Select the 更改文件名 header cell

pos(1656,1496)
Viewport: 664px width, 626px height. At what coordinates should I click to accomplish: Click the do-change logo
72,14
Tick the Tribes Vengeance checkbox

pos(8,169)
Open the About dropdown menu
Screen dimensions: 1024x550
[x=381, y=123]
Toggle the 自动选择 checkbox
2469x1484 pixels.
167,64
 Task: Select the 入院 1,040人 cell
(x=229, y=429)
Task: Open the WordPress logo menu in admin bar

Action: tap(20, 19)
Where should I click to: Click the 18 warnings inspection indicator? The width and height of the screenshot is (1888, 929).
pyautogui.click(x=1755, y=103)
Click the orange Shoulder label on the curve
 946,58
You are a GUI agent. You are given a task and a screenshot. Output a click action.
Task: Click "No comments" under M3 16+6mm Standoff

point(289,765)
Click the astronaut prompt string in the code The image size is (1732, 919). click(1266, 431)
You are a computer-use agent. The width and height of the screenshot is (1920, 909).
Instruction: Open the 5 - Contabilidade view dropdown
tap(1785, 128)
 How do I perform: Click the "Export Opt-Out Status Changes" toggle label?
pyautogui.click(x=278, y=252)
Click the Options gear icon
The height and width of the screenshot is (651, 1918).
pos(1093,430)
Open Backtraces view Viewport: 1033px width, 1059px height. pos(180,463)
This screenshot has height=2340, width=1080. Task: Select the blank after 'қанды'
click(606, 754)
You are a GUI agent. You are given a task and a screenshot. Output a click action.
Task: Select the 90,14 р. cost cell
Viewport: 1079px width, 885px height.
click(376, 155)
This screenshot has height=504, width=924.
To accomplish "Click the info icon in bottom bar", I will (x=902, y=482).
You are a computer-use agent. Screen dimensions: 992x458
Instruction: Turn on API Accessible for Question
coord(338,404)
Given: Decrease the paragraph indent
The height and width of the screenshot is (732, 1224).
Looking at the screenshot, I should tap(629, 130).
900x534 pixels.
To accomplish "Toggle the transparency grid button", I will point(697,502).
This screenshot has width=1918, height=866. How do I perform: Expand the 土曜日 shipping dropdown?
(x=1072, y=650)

**AIM**. Copy all of the lines above without changing anything.

**RESULT**.
Select the 更改文件名 header cell

pos(1656,1496)
Viewport: 664px width, 626px height. At what coordinates should I click to accomplish: Click the do-change logo
72,14
Tick the Tribes Vengeance checkbox

pos(8,169)
Open the About dropdown menu
Screen dimensions: 1024x550
[x=381, y=123]
Toggle the 自动选择 checkbox
2469x1484 pixels.
167,64
 Task: Select the 入院 1,040人 cell
(x=229, y=429)
Task: Open the WordPress logo menu in admin bar

Action: tap(20, 19)
Where should I click to: Click the 18 warnings inspection indicator? The width and height of the screenshot is (1888, 929).
pyautogui.click(x=1755, y=103)
Click the orange Shoulder label on the curve
 946,58
You are a GUI agent. You are given a task and a screenshot. Output a click action.
Task: Click "No comments" under M3 16+6mm Standoff

point(289,765)
Click the astronaut prompt string in the code The image size is (1732, 919). click(1266, 431)
You are a computer-use agent. The width and height of the screenshot is (1920, 909).
Instruction: Open the 5 - Contabilidade view dropdown
tap(1785, 128)
 How do I perform: Click the "Export Opt-Out Status Changes" toggle label?
pyautogui.click(x=278, y=252)
Click the Options gear icon
The height and width of the screenshot is (651, 1918).
pos(1093,430)
Open Backtraces view Viewport: 1033px width, 1059px height. pos(180,463)
This screenshot has height=2340, width=1080. Task: Select the blank after 'қанды'
click(606, 754)
You are a GUI agent. You are given a task and a screenshot. Output a click action.
Task: Select the 90,14 р. cost cell
Viewport: 1079px width, 885px height.
click(376, 155)
This screenshot has height=504, width=924.
To accomplish "Click the info icon in bottom bar", I will (x=902, y=482).
You are a computer-use agent. Screen dimensions: 992x458
Instruction: Turn on API Accessible for Question
coord(338,404)
Given: Decrease the paragraph indent
The height and width of the screenshot is (732, 1224).
Looking at the screenshot, I should tap(629, 130).
900x534 pixels.
To accomplish "Toggle the transparency grid button", I will point(697,502).
This screenshot has width=1918, height=866. How do I perform: Expand the 土曜日 shipping dropdown?
(x=1072, y=650)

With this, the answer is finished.